Upload your file. Go to the Case Study page (see Helpful Links above), then click the right tab. You should see a page that looks like this:
61_Smith_Bob_bobs123.pdf
).Remember - after you submit your own work, be prepared for the system to assign you peers to review.
If the system does not give you any peers to review right away, we ask that you check back to the site again to see if you have any new reviews. It may take a few hours for a new review to come in.
Here are some questions we see from students often and our answers to those questions. This list is subject to change.
Q: I don’t know anything about Python, and I would prefer to use R. Is there an R version of the code I can use?
A: Unfortunately, at this time, we have not found an R library that achieves the same sort of feature extraction and synthesis that featuretools
does. Thus, we only have a Python version.
However, we are confident that students of all coding backgrounds should be able to complete this case study. If you need some more introductory Python resources, we have some for you!
Q: The code is taking a really long time to run (over 5 minutes for 1 cell). What should I do?
We would recommend restarting the notebook here and then clicking Kernel > Restart and Run All Cells.
If this still doesn’t fix things, see the troubleshooting section below for help.
Q: I re-open the notebook after not working on it for a while, try to run some code, then get Python errors. What should I do?
A: This is likely because the notebook has gone stale. The best solution would be to re-run all the cells in the notebook up to your current cell. You can easily do this by clicking Cell > Run All.
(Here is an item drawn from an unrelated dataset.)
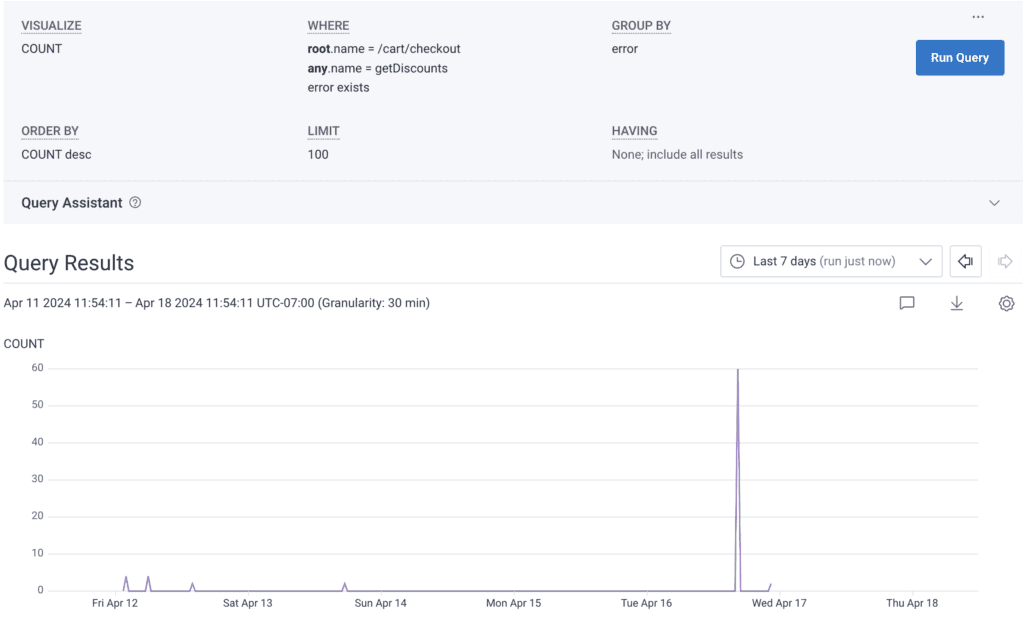Click the Run Query button
1024x632 pixels.
(959, 58)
If this still doesn’t solve the error you are getting, see the troubleshooting section below for help.
Q: I am getting an error like this. What do I do?
~/anaconda3_501/lib/python3.6/site-packages/featuretools/computational_backends/calculate_feature_matrix.py in
calculate_feature_matrix(features, entityset, cutoff_time, instance_ids, entities, relationships, cutoff_time_in_index, training_window, approximate, save_progress, verbose, chunk_size, profile)
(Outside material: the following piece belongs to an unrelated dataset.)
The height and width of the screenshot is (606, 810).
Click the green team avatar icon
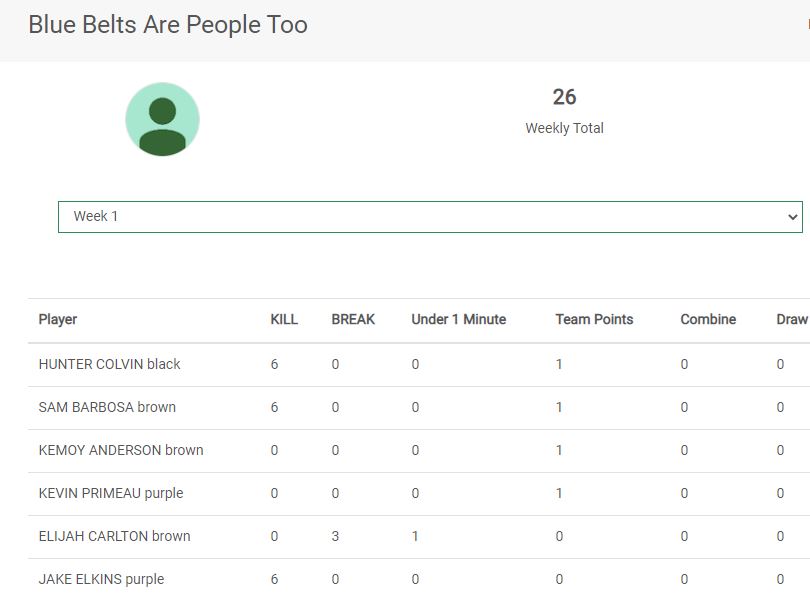[162, 119]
101 entityset = EntitySet("entityset", entities, relationships)
102
--> 103 target_entity = entityset[features[0].entity.id]
104 pass_columns = []
105
TypeError: 'NoneType' object is not subscriptable
This was an error on our end! Sorry about that. Please see this thread for a solution to your error.
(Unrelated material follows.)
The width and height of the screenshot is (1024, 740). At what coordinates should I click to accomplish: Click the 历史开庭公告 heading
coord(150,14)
Q: I can’t get my code to work. I keep getting a package error or some other error I don’t know how to solve. What do I do?
A: See the troubleshooting section below for help.
Q: The numbers I am getting on the case study vary slightly from the ones other people are getting. Is this normal?
A: Yes, this is completely normal! This has to do with the way is randomly split, or the way the model trains based on the data. As long as your numbers are reasonably close to the values of others, you should be all set.
Q: It’s getting really close to the submission deadline and I am struggling to make progress on the assignment. Can I get an extension? What should I do?
A: Unfortunately, due to the nature of the course, it is our official policy that no extensions will be granted on graded assignments. This is especially important as this case study is due at the same time as the course closure on June 25.
However, we encourage you to submit what you have so far. Then, if you are concerned about your grade, you can contact us privately.
Having trouble getting your code to run? Questions about a particular part of the case study? Not able to submit your assignment to MITx? Your course TA’s are here to help!
Please follow these steps if you get stuck.
Make sure you followed all of the instructions exactly as specified, and checked the FAQ section of this page.
Search the Discussion Forum to see if your question has already been answered.
Please post in the Module 6: Case Studies section of the Discussion Forum and your (new, unanswered) question will be answered as soon as possible!